A recent study has found that tunnel oxide passivated contact (TOPCon) solar modules, despite their increasing popularity, show three distinct failure modes that are not present in traditional passivated emitter and rear cell (PERC) modules. This research was conducted by a team at the University of New South Wales, Australia, and published in the journal Solar Energy Materials & Solar Cells. The study compared the reliability of TOPCon and PERC solar modules under damp heat testing conditions, which simulate prolonged exposure to high humidity and temperature, commonly experienced in the field.

The researchers used different materials in the construction of both PERC and TOPCon modules, such as polyolefin elastomer (POE) and ethyl-vinyl acetate (EVA), along with various polymer backsheets. While PERC modules remained stable under testing, with only a minimal power loss of about 1 to 2 percent, the TOPCon modules showed significantly more degradation. The TOPCon modules experienced a decline in power output ranging from 4 to as much as 65 percent after 1000 hours of damp heat exposure. This performance drop occurred even when POE, an encapsulant known for its low water vapor transmission rate, was used.

Three types of failures were identified in the TOPCon modules. The first failure mode is point-localized, appearing as dark spots in electroluminescence imaging. The second failure occurs at or around the connection points between the ribbon wires and busbars, while the third type involves widespread failure across the entire module area. These issues are thought to result from electrochemical reactions caused by the presence of moisture, cell metallization, ribbon wires, soldering flux, and other contaminants. Contaminants such as sodium and chlorine, often introduced during the manufacturing process or from handling, are suspected to play a major role in accelerating the degradation of TOPCon cells.

The findings show that the TOPCon technology, although considered to be the future of solar cell design, is highly sensitive to humidity and contaminants.
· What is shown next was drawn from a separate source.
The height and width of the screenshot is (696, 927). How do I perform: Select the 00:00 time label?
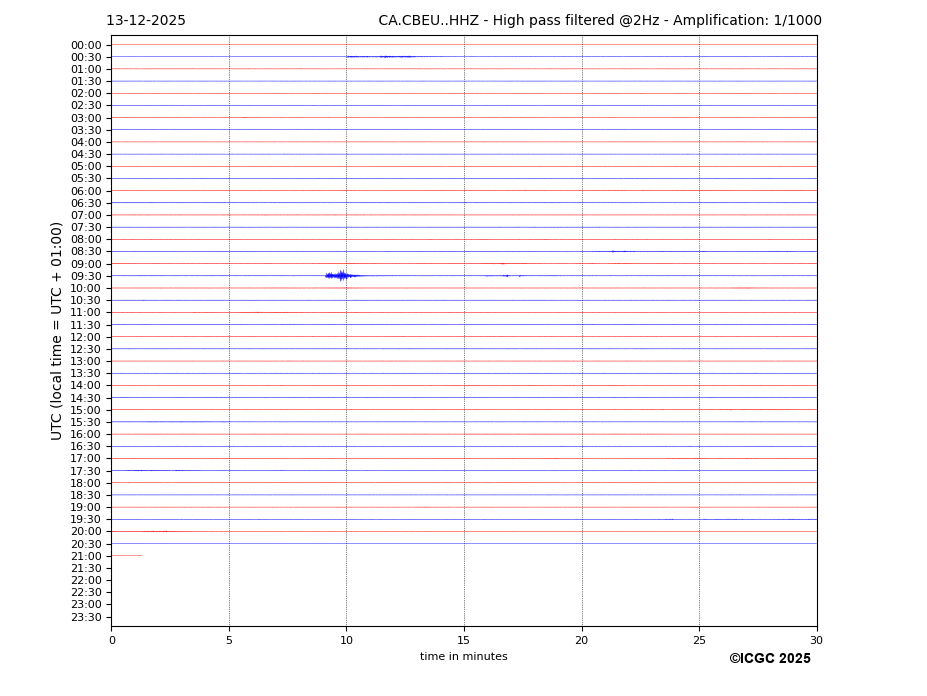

The study suggests that the type of POE used for encapsulation can have a large impact on the reliability of TOPCon modules. Specifically, certain POE types were found to negatively affect TOPCon performance, leading to serious power losses.

Further research is needed to better understand the effects of different encapsulation materials and how they interact with the components of TOPCon cells. The authors stress the importance of strict quality control during manufacturing and handling processes to prevent contamination. They also highlight the need for extensive testing of encapsulants and module designs before large-scale deployment of TOPCon technology.

In contrast, PERC modules demonstrated much better stability and lower susceptibility to damp heat conditions. Their power output declined minimally, regardless of the materials used in the module construction. This suggests that PERC technology, although older, may still offer advantages in terms of durability in certain environmental conditions.

The researchers conclude that while TOPCon technology holds promise for higher efficiency in solar power generation, more work is needed to ensure its long-term reliability. Developers and manufacturers are encouraged to exercise caution when selecting materials and to prioritize improving the design and protection of TOPCon solar modules. Without addressing these failure modes, the benefits of TOPCon may be undermined by its potential for early degradation in real-world conditions.